Convert activations and weights to ttnn

[7]:

hidden_states = ttnn.from_torch(torch_hidden_states, layout=ttnn.TILE_LAYOUT, device=device)
attention_mask = ttnn.from_torch(torch_attention_mask, layout=ttnn.TILE_LAYOUT, device=device)
query_weight = ttnn.from_torch(torch_query_weight, layout=ttnn.TILE_LAYOUT, device=device)
query_bias = ttnn.from_torch(torch_query_bias, layout=ttnn.TILE_LAYOUT, device=device, memory_config=ttnn.L1_MEMORY_CONFIG)
key_weight = ttnn.from_torch(torch_key_weight, layout=ttnn.TILE_LAYOUT, device=device)
key_bias = ttnn.from_torch(torch_key_bias, layout=ttnn.TILE_LAYOUT, device=device, memory_config=ttnn.L1_MEMORY_CONFIG)
value_weight = ttnn.from_torch(torch_value_weight, layout=ttnn.TILE_LAYOUT, device=device)
value_bias = ttnn.from_torch(torch_value_bias, layout=ttnn.TILE_LAYOUT, device=device, memory_config=ttnn.L1_MEMORY_CONFIG)
output_weight = ttnn.from_torch(torch_output_weight, layout=ttnn.TILE_LAYOUT, device=device)
output_bias = ttnn.from_torch(torch_output_bias, layout=ttnn.TILE_LAYOUT, device=device, memory_config=ttnn.L1_MEMORY_CONFIG)
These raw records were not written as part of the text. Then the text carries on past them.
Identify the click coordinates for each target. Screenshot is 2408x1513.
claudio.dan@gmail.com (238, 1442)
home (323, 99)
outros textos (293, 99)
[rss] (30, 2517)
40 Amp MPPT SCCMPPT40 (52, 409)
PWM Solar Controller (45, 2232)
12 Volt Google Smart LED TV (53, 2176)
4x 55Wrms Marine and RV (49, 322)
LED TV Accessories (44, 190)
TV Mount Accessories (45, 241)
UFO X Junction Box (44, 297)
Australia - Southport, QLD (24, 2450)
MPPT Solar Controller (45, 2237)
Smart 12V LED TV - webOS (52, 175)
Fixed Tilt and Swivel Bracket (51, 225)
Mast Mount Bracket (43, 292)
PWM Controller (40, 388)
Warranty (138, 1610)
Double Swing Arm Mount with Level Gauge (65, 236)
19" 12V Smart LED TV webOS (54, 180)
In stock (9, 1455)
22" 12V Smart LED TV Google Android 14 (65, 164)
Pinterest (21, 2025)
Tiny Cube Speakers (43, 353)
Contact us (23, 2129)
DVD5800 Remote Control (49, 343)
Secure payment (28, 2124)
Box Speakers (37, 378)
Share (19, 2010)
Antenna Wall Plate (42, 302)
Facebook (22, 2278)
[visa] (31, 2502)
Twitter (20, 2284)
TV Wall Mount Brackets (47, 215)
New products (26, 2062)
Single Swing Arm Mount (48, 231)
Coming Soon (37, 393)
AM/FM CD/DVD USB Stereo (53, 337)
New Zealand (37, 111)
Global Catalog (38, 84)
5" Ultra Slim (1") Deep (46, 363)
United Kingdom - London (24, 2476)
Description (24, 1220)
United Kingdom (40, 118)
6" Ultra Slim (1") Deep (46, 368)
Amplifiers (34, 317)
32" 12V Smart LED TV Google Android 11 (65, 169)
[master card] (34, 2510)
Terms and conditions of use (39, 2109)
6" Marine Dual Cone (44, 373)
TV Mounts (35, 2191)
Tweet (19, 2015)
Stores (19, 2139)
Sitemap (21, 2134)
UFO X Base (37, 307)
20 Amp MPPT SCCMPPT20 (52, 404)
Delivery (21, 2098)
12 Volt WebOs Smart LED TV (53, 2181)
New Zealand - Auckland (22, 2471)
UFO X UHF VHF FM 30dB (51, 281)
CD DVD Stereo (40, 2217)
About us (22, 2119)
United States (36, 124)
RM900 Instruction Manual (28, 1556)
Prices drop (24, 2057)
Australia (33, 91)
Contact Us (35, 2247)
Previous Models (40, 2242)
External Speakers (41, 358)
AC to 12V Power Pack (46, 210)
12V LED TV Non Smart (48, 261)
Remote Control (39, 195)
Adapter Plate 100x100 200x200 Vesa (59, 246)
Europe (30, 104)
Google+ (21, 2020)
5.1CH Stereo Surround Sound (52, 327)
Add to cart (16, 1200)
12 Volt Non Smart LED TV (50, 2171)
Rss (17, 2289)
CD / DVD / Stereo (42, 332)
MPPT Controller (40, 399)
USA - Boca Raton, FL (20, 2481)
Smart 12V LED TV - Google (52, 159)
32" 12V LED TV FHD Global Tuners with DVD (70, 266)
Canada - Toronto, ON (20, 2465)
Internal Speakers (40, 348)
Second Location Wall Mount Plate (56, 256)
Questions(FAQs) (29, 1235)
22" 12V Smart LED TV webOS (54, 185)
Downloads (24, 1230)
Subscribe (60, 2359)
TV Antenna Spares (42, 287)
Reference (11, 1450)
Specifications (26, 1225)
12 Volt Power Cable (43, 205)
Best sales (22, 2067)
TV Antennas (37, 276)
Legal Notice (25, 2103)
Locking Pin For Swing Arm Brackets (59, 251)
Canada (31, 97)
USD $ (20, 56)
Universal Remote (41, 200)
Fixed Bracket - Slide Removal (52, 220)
Run the first iteration of Multi-Head Attention

[8]:

start = time.time()
multi_head_attention(
    hidden_states,
    attention_mask,
    query_weight,
    query_bias,
    key_weight,
    key_bias,
    value_weight,
    value_bias,
    output_weight,
    output_bias,
    num_heads=num_heads,
)
end = time.time()
duration = end - start

[9]:

print(f"Multi-head attention ran in {duration} seconds for the first iteration")

Multi-head attention ran in 8.00607705116272 seconds for the first iteration

Run a subsequent iteration of Multi-Head Attention

[10]:

start = time.time()
output = multi_head_attention(
    hidden_states,
    attention_mask,
    query_weight,
    query_bias,
    key_weight,
    key_bias,
    value_weight,
    value_bias,
    output_weight,
    output_bias,
    num_heads=num_heads,
)
end = time.time()
duration = end - start

[11]:

print(f"Multi-head attention ran in {duration} seconds for the subsequent iteration because of the program cache")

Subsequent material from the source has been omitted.